*Exercise data:*
-- Opening Marker --

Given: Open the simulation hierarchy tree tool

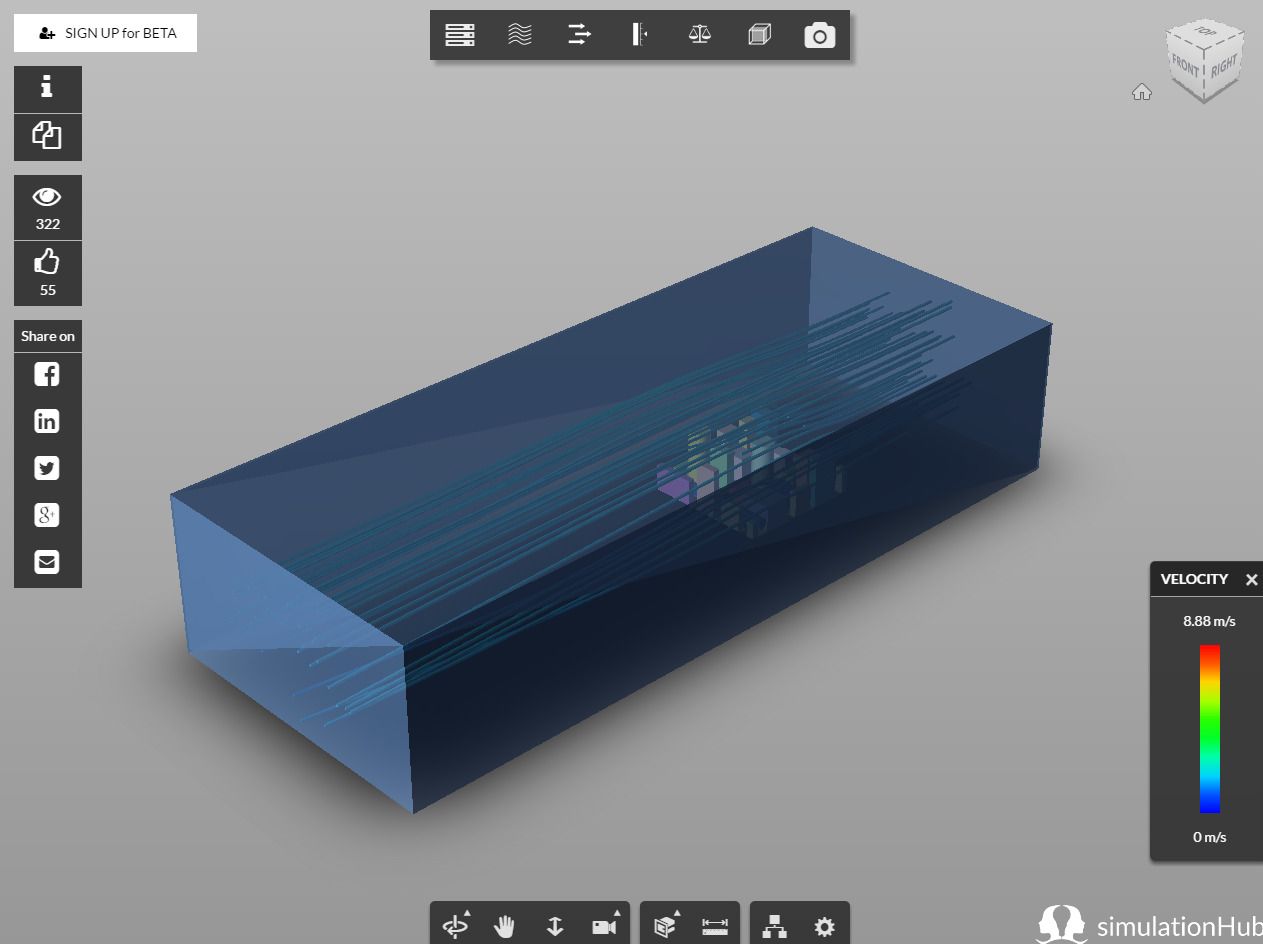Looking at the screenshot, I should coord(776,927).
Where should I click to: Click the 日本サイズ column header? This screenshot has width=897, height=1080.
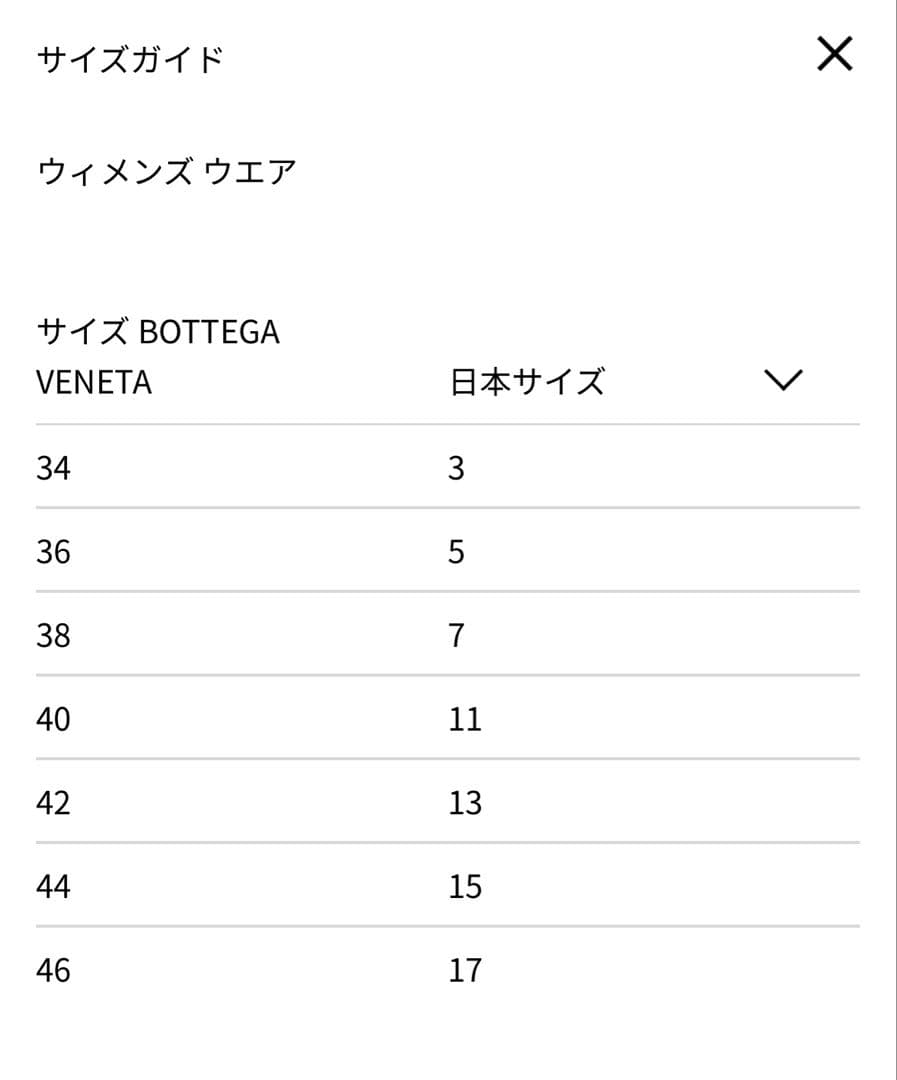[x=527, y=378]
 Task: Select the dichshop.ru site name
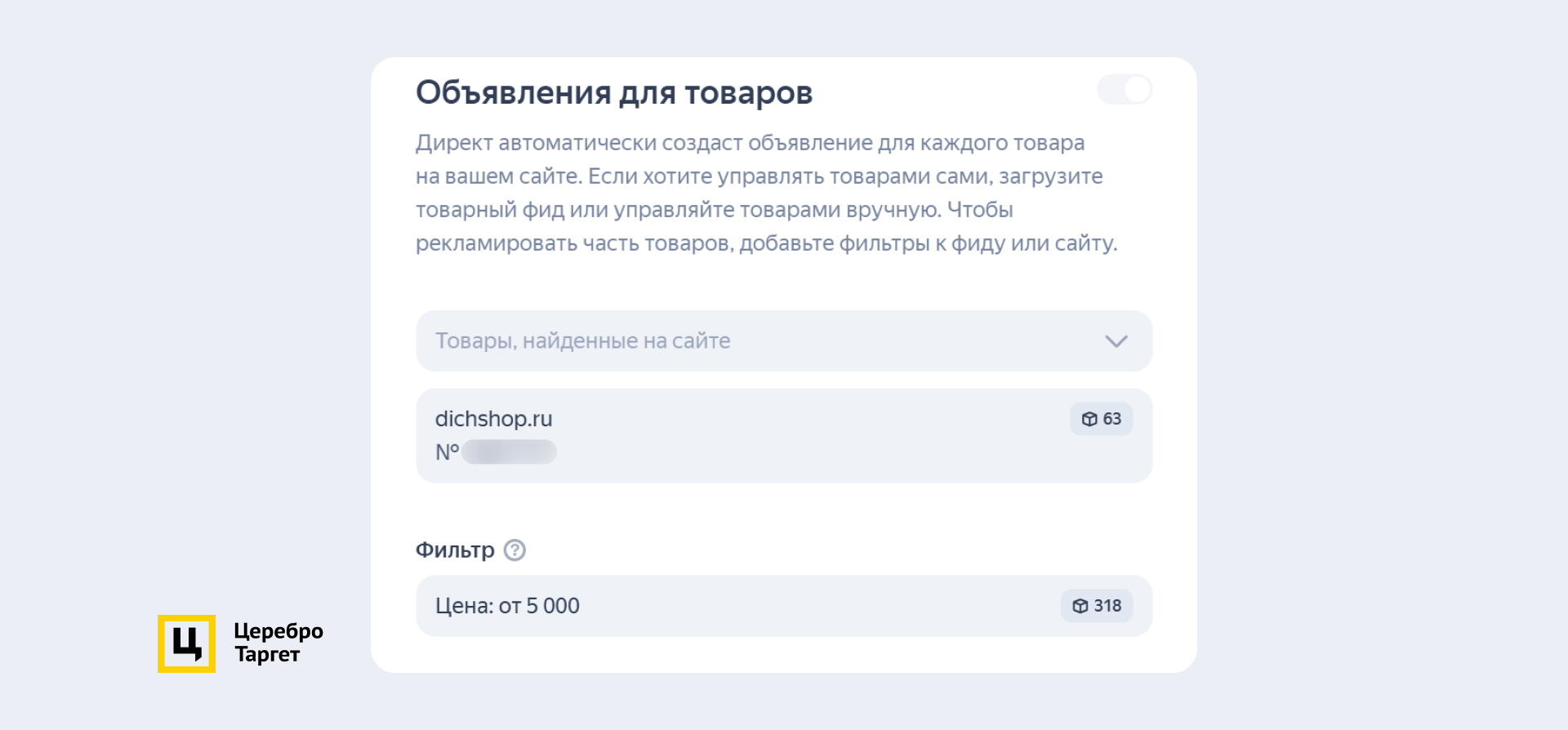tap(493, 419)
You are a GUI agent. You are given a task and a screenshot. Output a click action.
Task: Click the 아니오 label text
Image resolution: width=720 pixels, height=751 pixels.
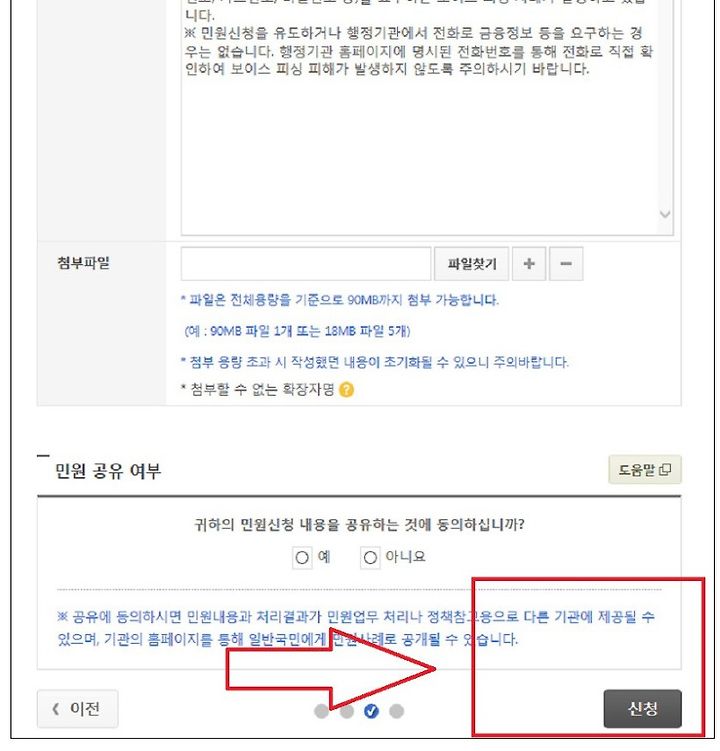[405, 557]
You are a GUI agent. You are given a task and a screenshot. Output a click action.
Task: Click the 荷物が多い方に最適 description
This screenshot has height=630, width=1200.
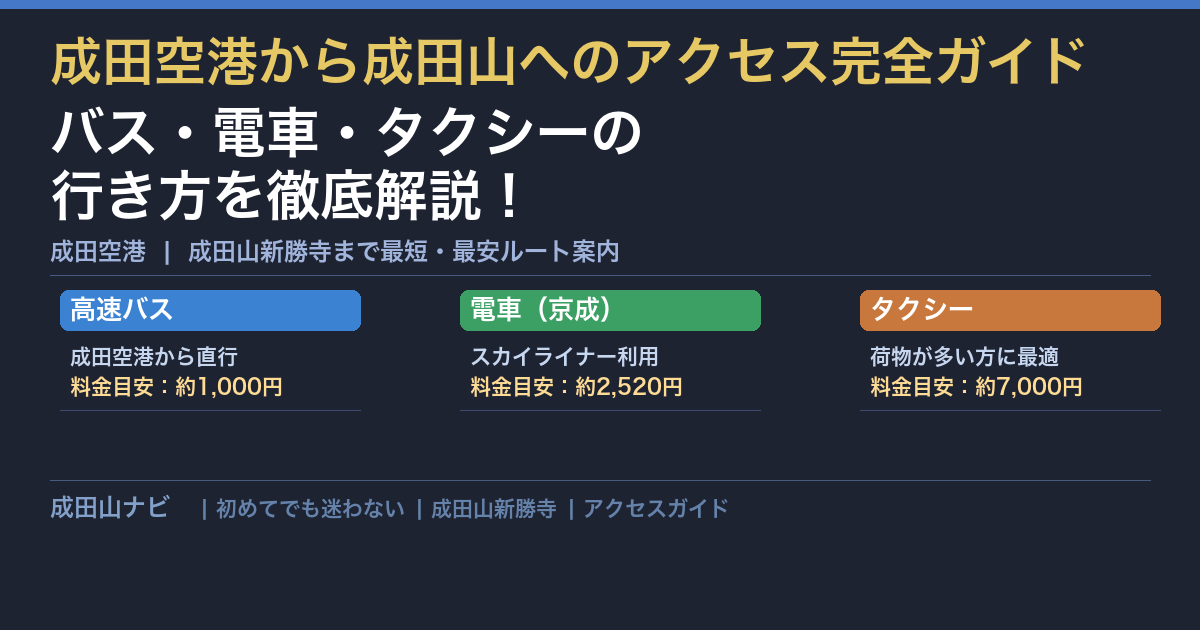click(964, 357)
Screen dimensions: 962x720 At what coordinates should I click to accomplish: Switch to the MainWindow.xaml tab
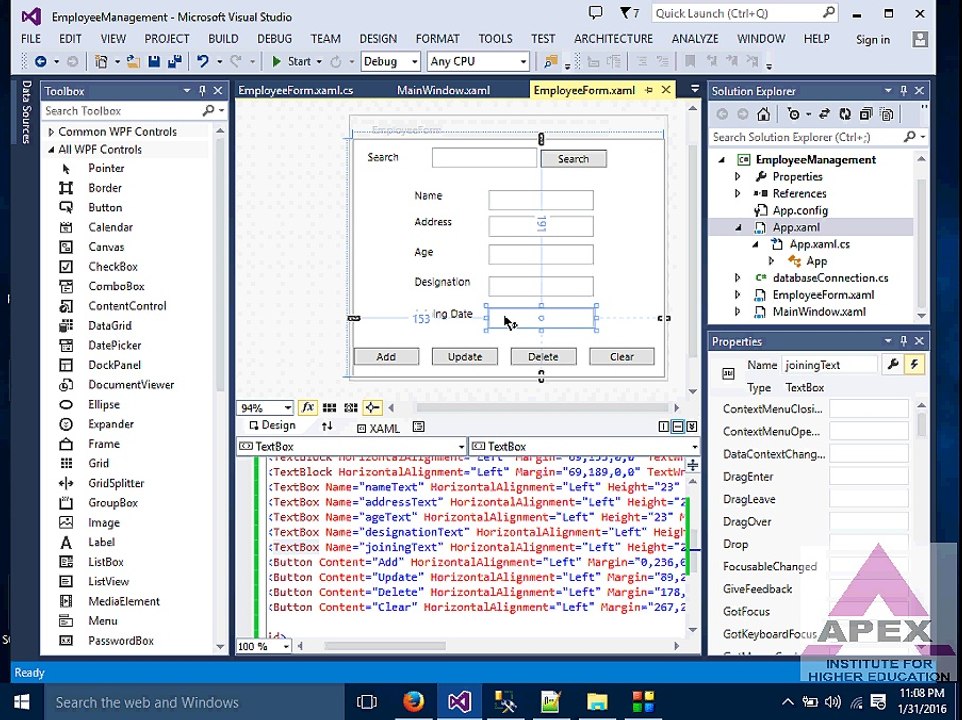pyautogui.click(x=444, y=90)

-- Closing Marker --

*Directions for this task:* Restate word for word the lines beginning with the one that contains "Task: Click the 荷物が多い方に最適 description" and ending with the last line of the listing; pictures stay out.

*Your solution:*
Task: Click the 荷物が多い方に最適 description
This screenshot has height=630, width=1200.
click(964, 357)
Screen dimensions: 962x720 At what coordinates should I click to accomplish: Switch to the MainWindow.xaml tab
pyautogui.click(x=444, y=90)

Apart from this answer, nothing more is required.